[[ Excerpted data open ]]

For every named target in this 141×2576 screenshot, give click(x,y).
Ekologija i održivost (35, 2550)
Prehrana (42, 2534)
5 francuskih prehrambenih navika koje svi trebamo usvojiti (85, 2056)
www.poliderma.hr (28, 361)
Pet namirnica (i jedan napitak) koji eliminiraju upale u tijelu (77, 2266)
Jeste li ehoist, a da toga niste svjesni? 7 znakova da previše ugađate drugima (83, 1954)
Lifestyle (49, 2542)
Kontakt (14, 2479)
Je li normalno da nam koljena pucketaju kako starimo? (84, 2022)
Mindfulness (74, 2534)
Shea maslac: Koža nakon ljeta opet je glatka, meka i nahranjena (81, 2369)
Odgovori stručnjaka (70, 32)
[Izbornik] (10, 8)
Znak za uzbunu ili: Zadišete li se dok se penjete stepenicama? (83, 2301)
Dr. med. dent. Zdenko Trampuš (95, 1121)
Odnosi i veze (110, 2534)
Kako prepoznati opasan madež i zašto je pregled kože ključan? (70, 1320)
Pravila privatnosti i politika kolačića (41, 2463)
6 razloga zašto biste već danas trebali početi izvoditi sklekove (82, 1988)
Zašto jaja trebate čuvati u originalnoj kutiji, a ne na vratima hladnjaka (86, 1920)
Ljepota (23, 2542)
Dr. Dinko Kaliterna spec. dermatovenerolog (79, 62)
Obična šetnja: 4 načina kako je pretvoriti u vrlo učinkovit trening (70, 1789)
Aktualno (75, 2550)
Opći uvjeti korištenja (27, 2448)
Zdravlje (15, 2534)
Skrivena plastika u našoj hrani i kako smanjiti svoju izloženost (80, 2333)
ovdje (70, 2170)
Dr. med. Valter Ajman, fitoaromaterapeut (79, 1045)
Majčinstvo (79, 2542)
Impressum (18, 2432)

[[ Excerpted data closed ]]

■ **Your instructions**
Copy out all of the material, word for word.

■ **Solution**
For every named target in this 141×2576 screenshot, give click(x,y).
Ekologija i održivost (35, 2550)
Prehrana (42, 2534)
5 francuskih prehrambenih navika koje svi trebamo usvojiti (85, 2056)
www.poliderma.hr (28, 361)
Pet namirnica (i jedan napitak) koji eliminiraju upale u tijelu (77, 2266)
Jeste li ehoist, a da toga niste svjesni? 7 znakova da previše ugađate drugima (83, 1954)
Lifestyle (49, 2542)
Kontakt (14, 2479)
Je li normalno da nam koljena pucketaju kako starimo? (84, 2022)
Mindfulness (74, 2534)
Shea maslac: Koža nakon ljeta opet je glatka, meka i nahranjena (81, 2369)
Odgovori stručnjaka (70, 32)
[Izbornik] (10, 8)
Znak za uzbunu ili: Zadišete li se dok se penjete stepenicama? (83, 2301)
Dr. med. dent. Zdenko Trampuš (95, 1121)
Odnosi i veze (110, 2534)
Kako prepoznati opasan madež i zašto je pregled kože ključan? (70, 1320)
Pravila privatnosti i politika kolačića (41, 2463)
6 razloga zašto biste već danas trebali početi izvoditi sklekove (82, 1988)
Zašto jaja trebate čuvati u originalnoj kutiji, a ne na vratima hladnjaka (86, 1920)
Ljepota (23, 2542)
Dr. Dinko Kaliterna spec. dermatovenerolog (79, 62)
Obična šetnja: 4 načina kako je pretvoriti u vrlo učinkovit trening (70, 1789)
Aktualno (75, 2550)
Opći uvjeti korištenja (27, 2448)
Zdravlje (15, 2534)
Skrivena plastika u našoj hrani i kako smanjiti svoju izloženost (80, 2333)
ovdje (70, 2170)
Dr. med. Valter Ajman, fitoaromaterapeut (79, 1045)
Majčinstvo (79, 2542)
Impressum (18, 2432)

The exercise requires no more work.